Gerard M. Foley

Travel & Photography Collection

Short Wave Listening

While I was a student at the University of St. Andrews I was an enthusiastic short wave listener. The medium wave band used in the United States and most other countries for domestic (AM) broadcasting gives reception over 50-100 mile radius in the daytime, and up to a thousand or more miles at night. Guglielmo Marconi in 1921 had discovered that short waves could be received thousands of miles away from transmitters of modest power. It is these wavelengths that have since been used by amateurs to talk to each other all over the world, and which permit international broadcasting. With a little British battery powered "three valve" (three tube in American terminology) regenerative receiver I could listen to Boston and New York and Philadelphia radio broadcasts from my room in Scotland! I built, while I was at university, a large elaborate super heterodyne receiver which worked very well. Later I depended on commercially built receivers.

I have continued to be a short wave listener from time to time ever since. Now commercially built all wave receivers running off a few AA batteries, smaller than a paperback book,outperform the most elaborate, large and expensive of the vacuum tube receivers of an earlier day. Here is the one that sits by my bed when I am at home and goes with me when I travel

Short wave broadcast transmitters have changed over the years too. From 1000 watts (1 kw) or so in the mid 1920's the power increased to 10-50 kw by the end of the 1930's. Since then power has grown even more. Until recently the U.S. Federal Communications Commission refused to issue licences for short wave broadcasting unless the power exceeded 250 kw. U.S. private (commercial) short wave broadcasting is almost entirely "religious" now. The Voice of America and other government operated short wave services (Radio Europe, Radio Free Asia, Radio Marti and so on) indulge in more or less entertainment and information broadcasts, some with a good deal of propaganda thrown in. The latter is usually broaadcasst in languages other than English. The British Broadcasting Corporation World Service (which is paid for by the U.K.Foreign Office) is a very widely respected source of news and entertainment, with relay transmitters all over the world. North America is now served mainly by transmitters in the Caribbean. Radio Netherlands has a very limited but excellent schedule of news and information broadcasts, and uses several powerful relay transmitters, those for North America being on the Caribbean island of Bonaire. Deutsche Welle, the German short wave broadcast service, does most of its transmissions in its native language, as does Radio France International, although the latter has increased its English language service in recent years.

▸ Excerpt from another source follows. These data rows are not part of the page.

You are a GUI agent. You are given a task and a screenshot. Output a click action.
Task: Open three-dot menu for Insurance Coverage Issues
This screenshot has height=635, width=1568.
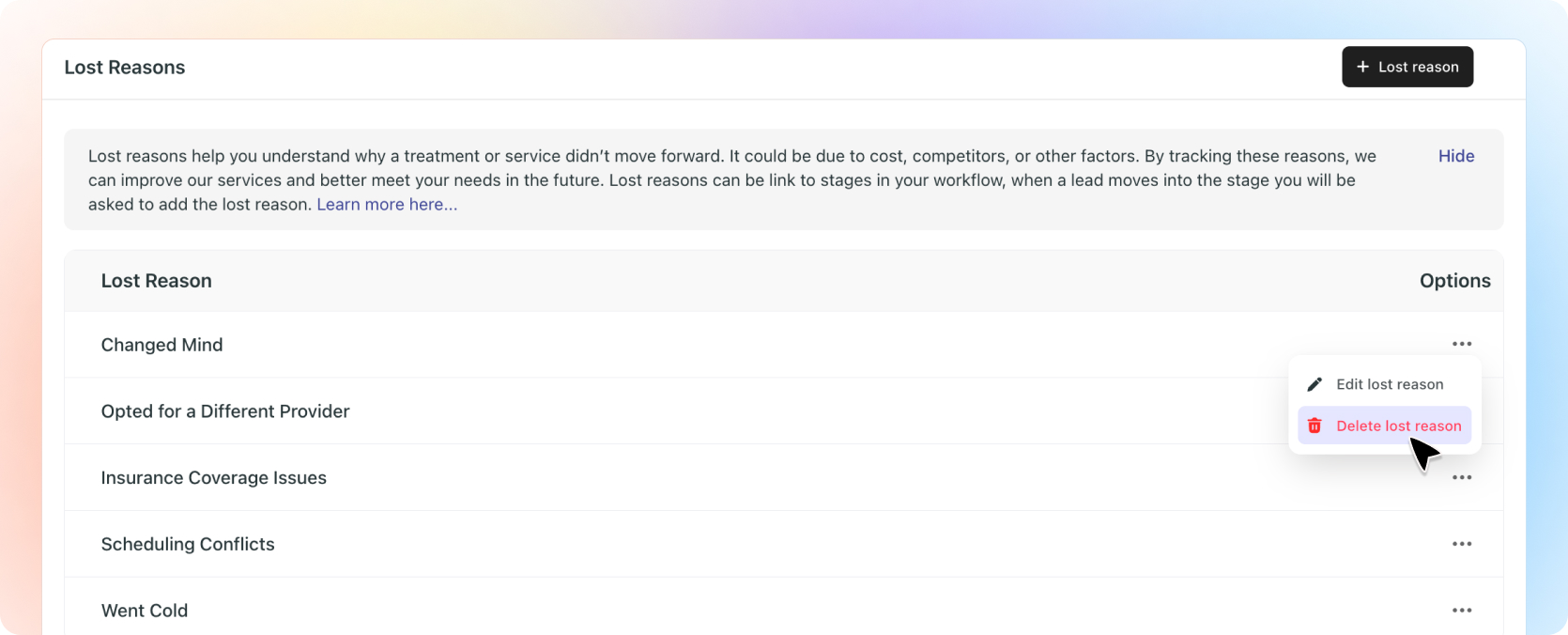(x=1461, y=477)
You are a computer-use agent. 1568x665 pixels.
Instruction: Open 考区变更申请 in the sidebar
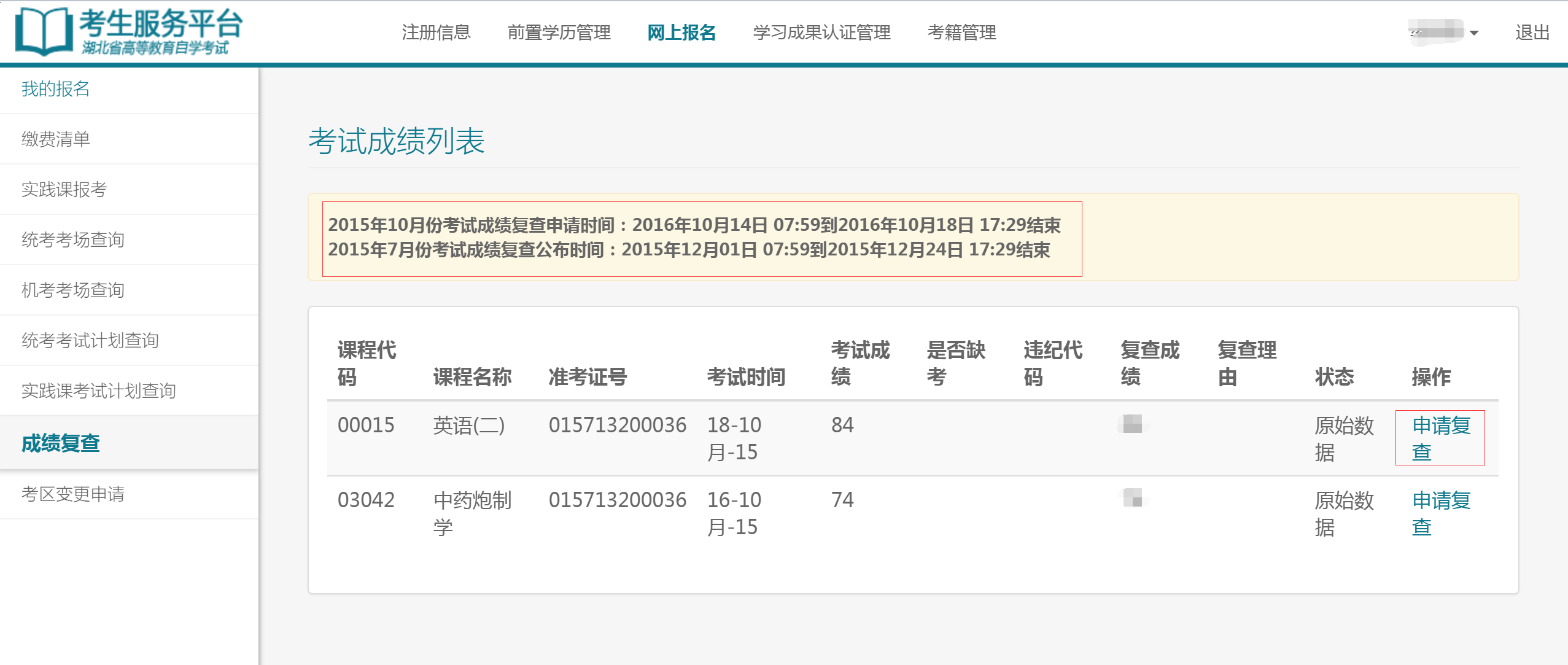pos(73,494)
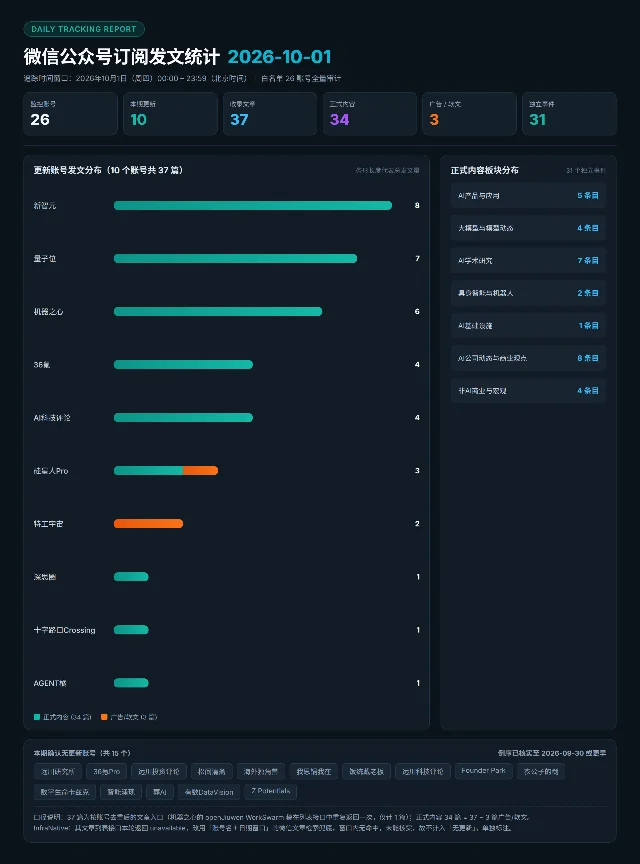Viewport: 640px width, 864px height.
Task: Open the AI学术研究 row showing 7 条目
Action: [528, 261]
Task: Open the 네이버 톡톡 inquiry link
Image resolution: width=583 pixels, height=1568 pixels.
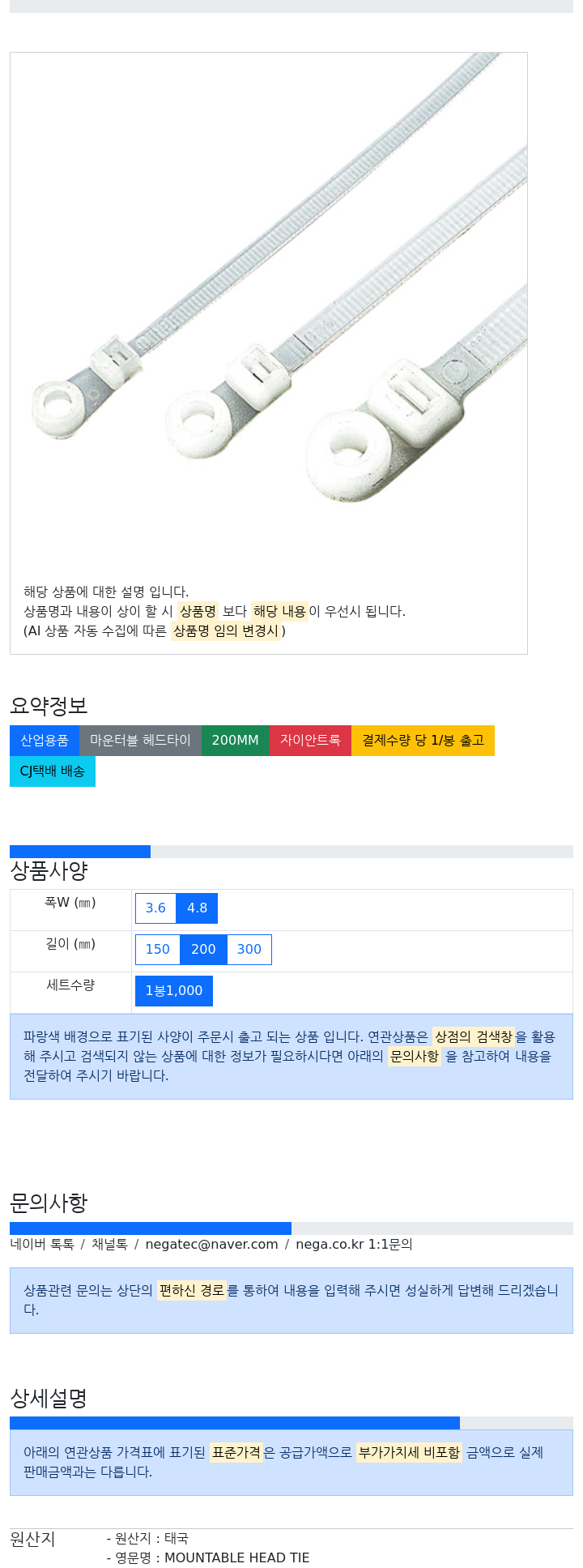Action: 42,1244
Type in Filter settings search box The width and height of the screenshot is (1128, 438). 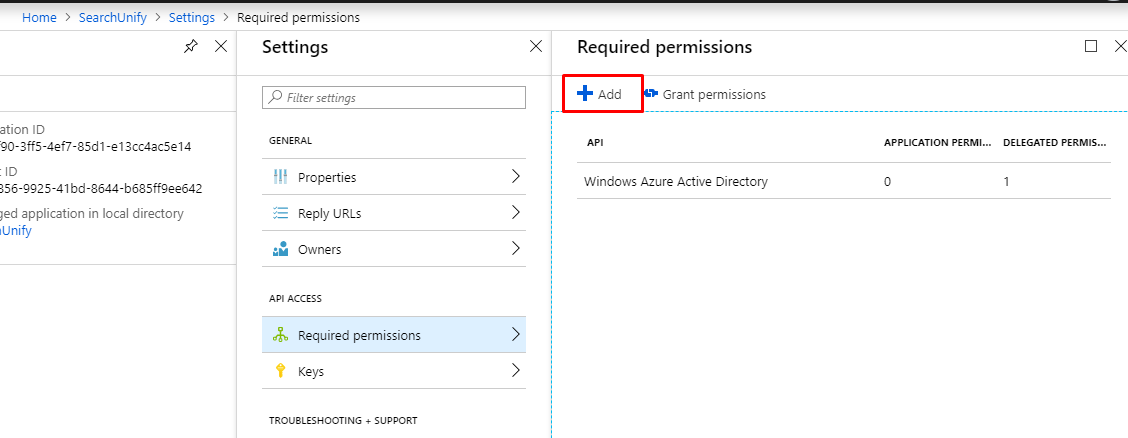(400, 97)
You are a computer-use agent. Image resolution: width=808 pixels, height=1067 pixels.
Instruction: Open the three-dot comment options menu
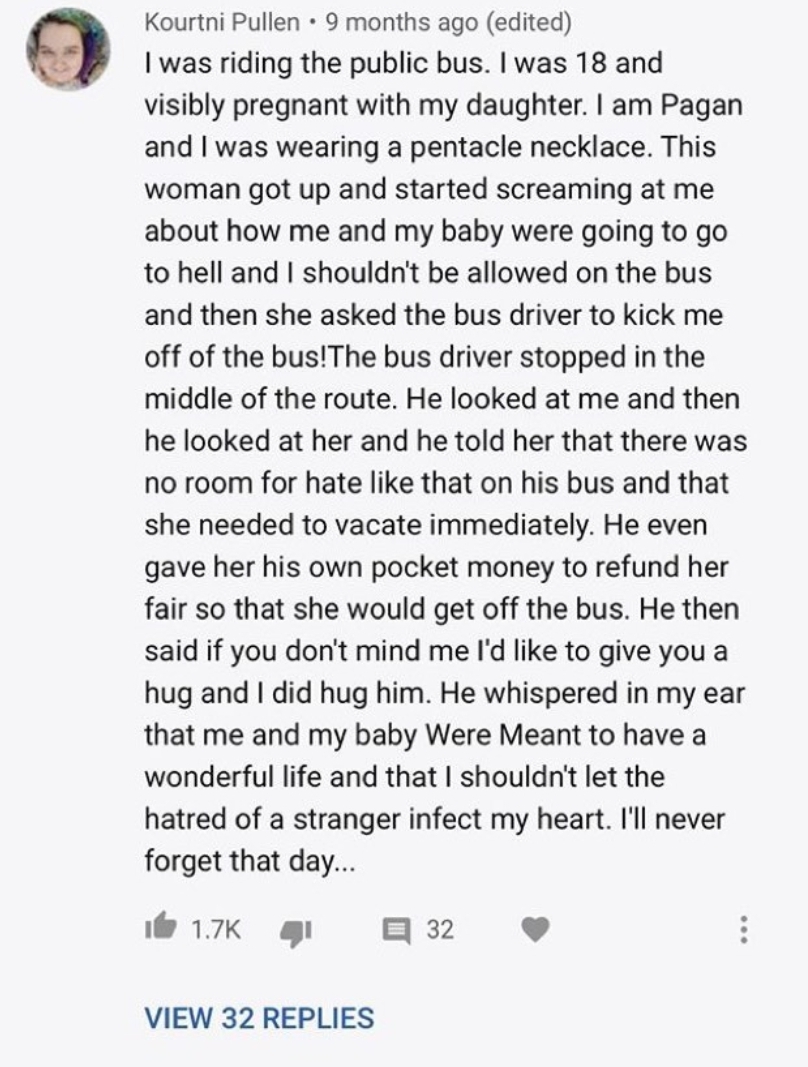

Many governments who used to have very large short wave broadcast operations have cut back in recent years. Radio Canada International, which used to be highly respected, is now only doing a little retransmission of domestic programs. Radio Australia has reduced the number of transmitters it uses, and puts more of its resources into broadcasting to Southeast Asia in appropriate languages than into English, but it is still an interesting source. Radio Australia uses short wave transmitters in Australia only, but its signals on 9580 KHz during North American mornings are easily heard. Radio Moscow, which used to broadcast in English 24 hours a day on an enormous number of transmitters, mostly in the USSR but some in Cuba and other friendly countries, has changed its name and reduced its operation substantially, but is still a very large broadcaster.

With the rise of satellite feeds to cable and broadcast television the interest of governments and others in providing short wave broadcasts is certainly declining. There is much discussion of the use of digital techniques, which are not compatible with ordinary receivers, and of direct satellite radio for public reception of international programs, working like the direct satellite TV that is now available in many parts of the world. For now, and for some time to come, there are many programs still available to the short wave listener.